L-R: Luis, Rubén, Paty
So, to sum up, the Hotel Fiesta Paraiso provided what we wanted: a hotel close to the mercado, secure, clean, well kept and above all, friendly. If we stay there again, I would want a larger room, although one we had was o.k. There are plenty of eating places, some excellent, others ordinary, within a short walk. There are plenty of shops for supplies. There is no shortage of fresh produce and piñatas.

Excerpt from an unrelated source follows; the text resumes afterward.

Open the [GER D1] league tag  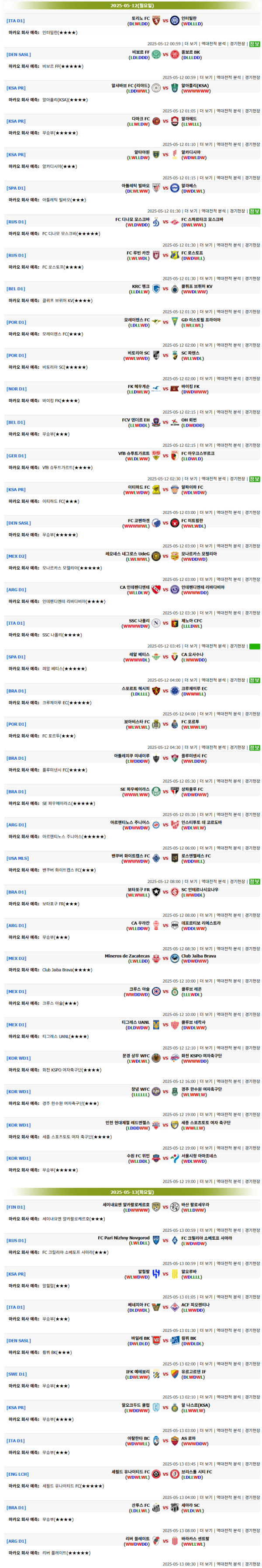(17, 456)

If you want beach access, this is not for you. It's probably a 10 to 15 minute walk to Playa La Madera. If, on the other hand, you want to immerse yourself in the barrio, and a short walk to the center of Zihua, you might like it very much.

Contact:
Calle Mangos No.5
Colonia CENTRO
Zihuatanejo, Guerrero, México
C.P.40880

Tel: +52 (755) 544-87-45
hotel_fiesta_paraiso@hotmail.com









7 comments:

Felipe Zapata said...

I don't get the hammock in the middle of the room at all. Looks like an eternally annoying obstruction when you want to step from Point A to Point B. Otherwise, looks like a nice place.

DonCuevas said...

Their website says it's in case the guests have an extra person, but IMO, the hammock ought to be outside. But it didn't prove to be an obstruction but a useful place to hang stuff and as a hand line from bed to bathroom.

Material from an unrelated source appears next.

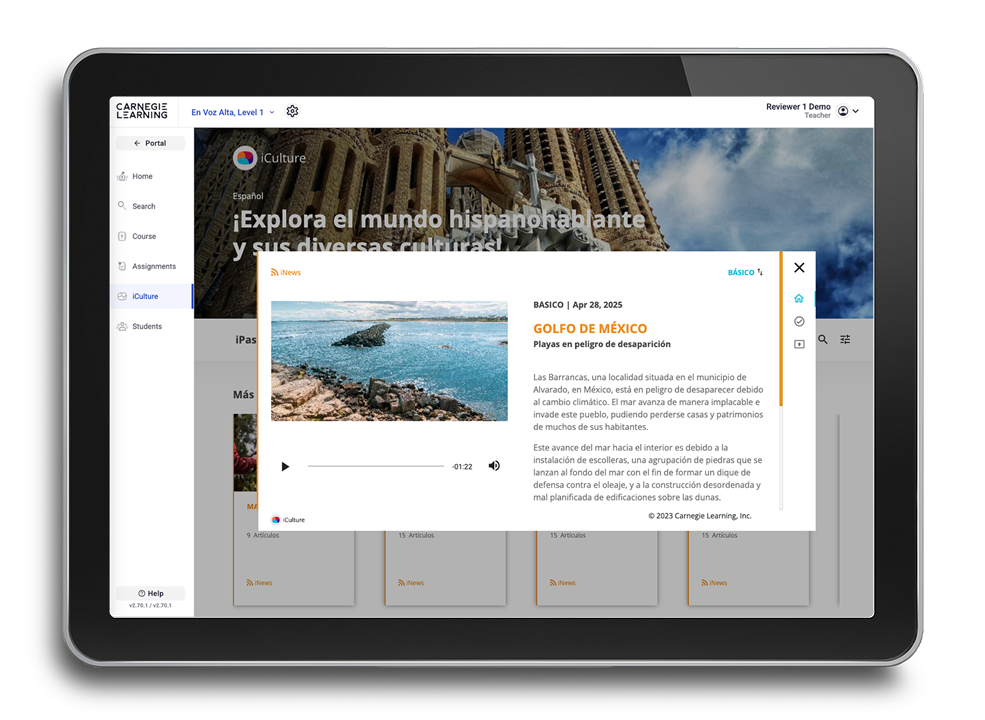The height and width of the screenshot is (720, 985).
Task: Click the magnifying glass search icon on the page
Action: point(821,339)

I imagine it could easily be unfastened from its moorings.

Saludos,
Don Cuevas

jennifer rose said...

The price definitely sounds right.

Mary Lou said...

We actually stayed very near this hotel in that same area at Hotel Gaby a few years ago. We too enjoyed being near the mercado, the little cocinas, and Dona Licha. We had arrived on the bus from Morelia and just took taxis to Playa Ropa and we enjoyed it immensely. Still can taste the meal we had at La Perla. We also found a place across and down from the mercado that would accept our dog and were small apartments with plenty of gated parking. Thanks for the info.. In years past I have always stayed in Ixtapa and taxied to Zihua...no more. I prefer Zihusa now!

Mary Lou said...

In the Yucatan and Quintana Roo, and many other tropical locales in Mexico, even on the west coast of Mexico like Yelapa on Banderas Bay, it is common to have a hammock in the room for sleeping in the budget hotels. I have seen it many times. And not just for the kids. I have actually met folks that preferred sleeping in one. To each his own, but not for me! :(

DonCuevas said...

The hammock expands the imagination.


DC

DonCuevas said...

Estamos de acuerdo. Gracias por tu comentario. Me das ánimo para escribir más.